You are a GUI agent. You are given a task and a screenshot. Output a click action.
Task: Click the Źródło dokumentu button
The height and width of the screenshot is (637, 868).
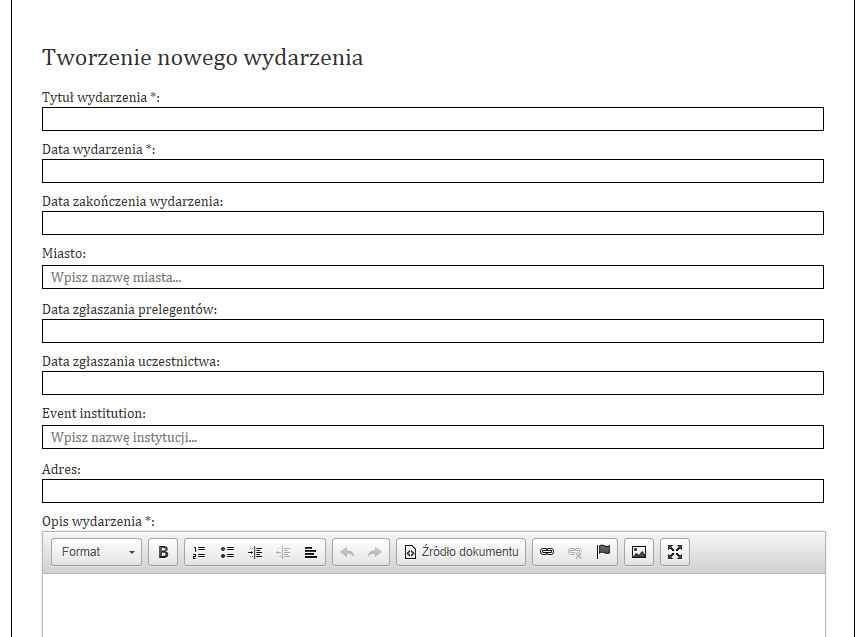click(x=461, y=552)
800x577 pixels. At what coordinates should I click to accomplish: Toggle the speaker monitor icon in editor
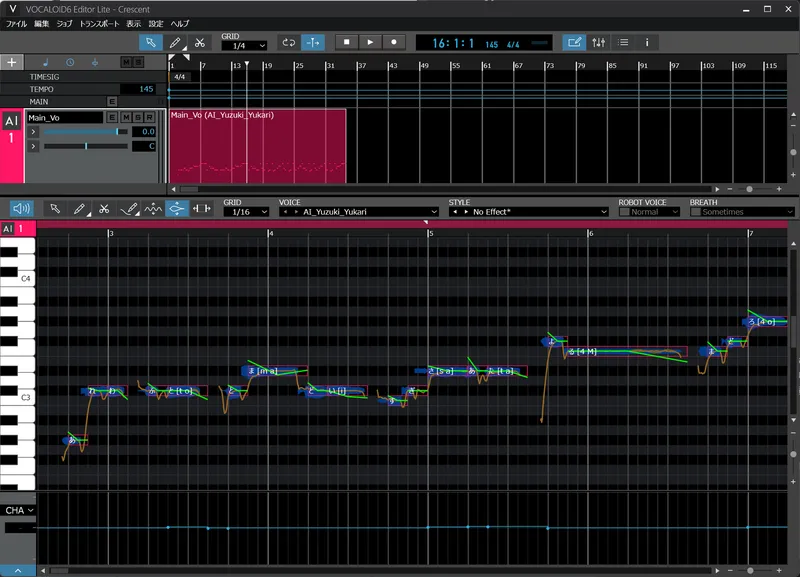click(22, 208)
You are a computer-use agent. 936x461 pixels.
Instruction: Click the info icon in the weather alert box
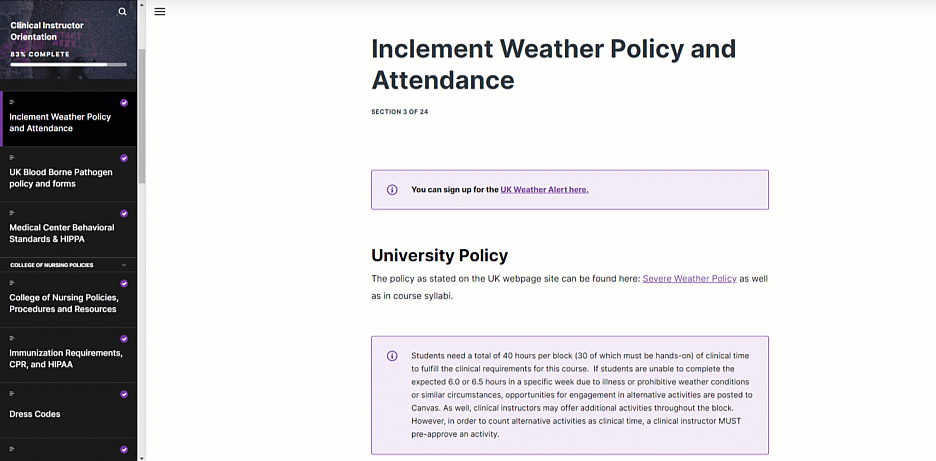392,189
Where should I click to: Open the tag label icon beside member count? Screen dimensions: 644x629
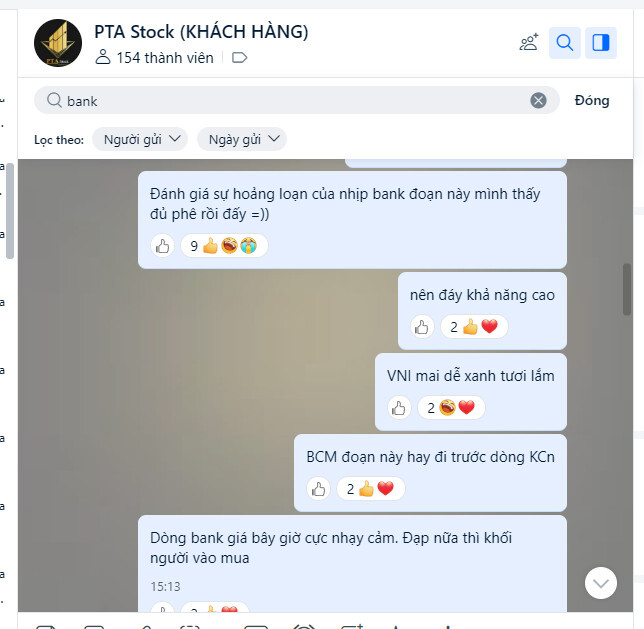pos(239,58)
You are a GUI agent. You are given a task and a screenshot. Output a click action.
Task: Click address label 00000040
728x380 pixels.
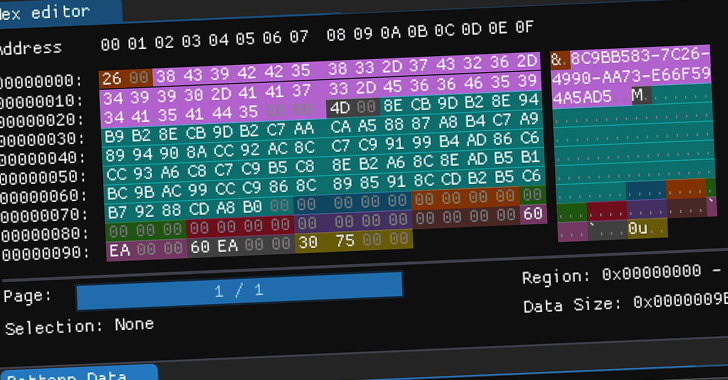pos(42,158)
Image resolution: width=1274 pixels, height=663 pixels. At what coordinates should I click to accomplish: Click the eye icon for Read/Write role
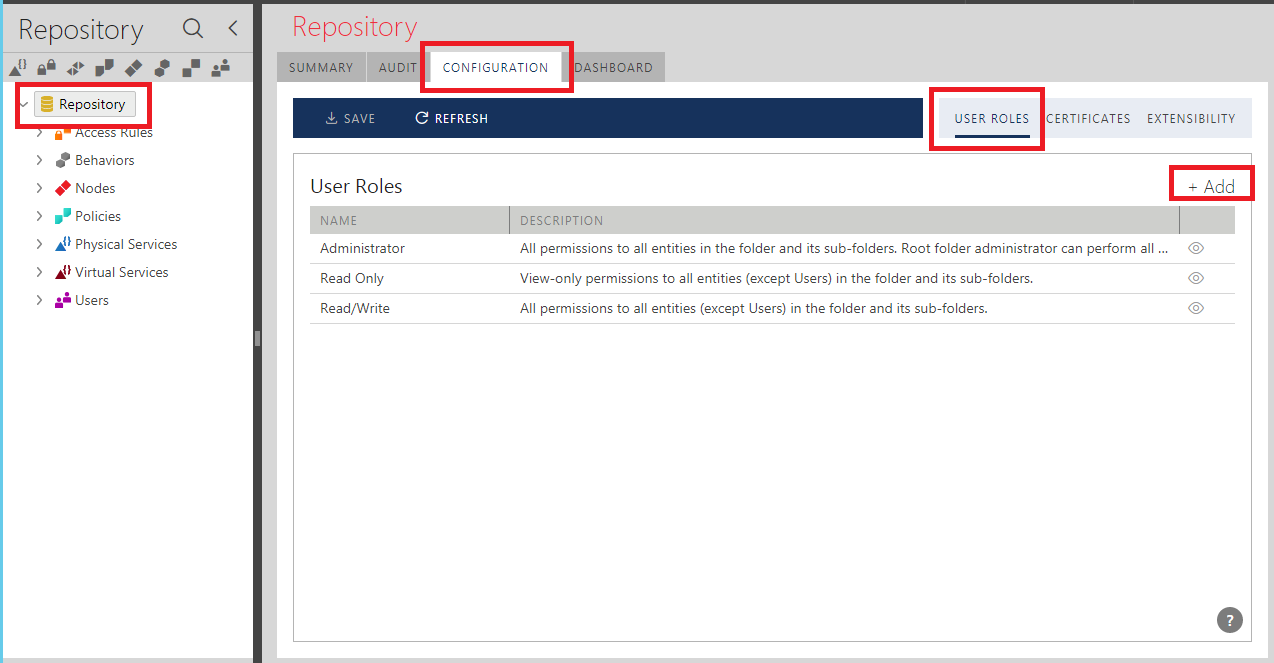pyautogui.click(x=1195, y=309)
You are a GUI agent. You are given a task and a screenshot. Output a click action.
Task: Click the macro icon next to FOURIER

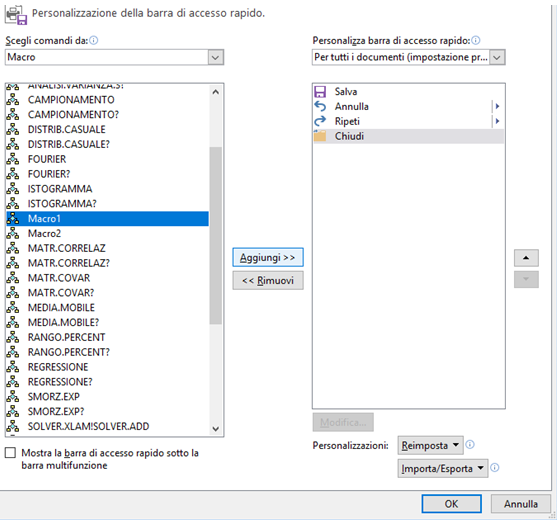[x=13, y=159]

• _Work to complete_:
Each line from the one that holds "Instruction: Click the" through the end of the material should be repeated exactly, and nothing more. Leave out any picture.

• _Written response_:
Instruction: Click the info icon in the weather alert box
392,189
Where should I click to: Open the tag label icon beside member count? Screen dimensions: 644x629
pos(239,58)
You are a GUI agent. You are given a task and a screenshot. Output a click action.
Task: Click address label 00000040
728x380 pixels.
pos(42,158)
Image resolution: width=1274 pixels, height=663 pixels. At what coordinates should I click to accomplish: Click the eye icon for Read/Write role
pyautogui.click(x=1195, y=309)
You are a GUI agent. You are given a task and a screenshot. Output a click action.
Task: Click the macro icon next to FOURIER

[x=13, y=159]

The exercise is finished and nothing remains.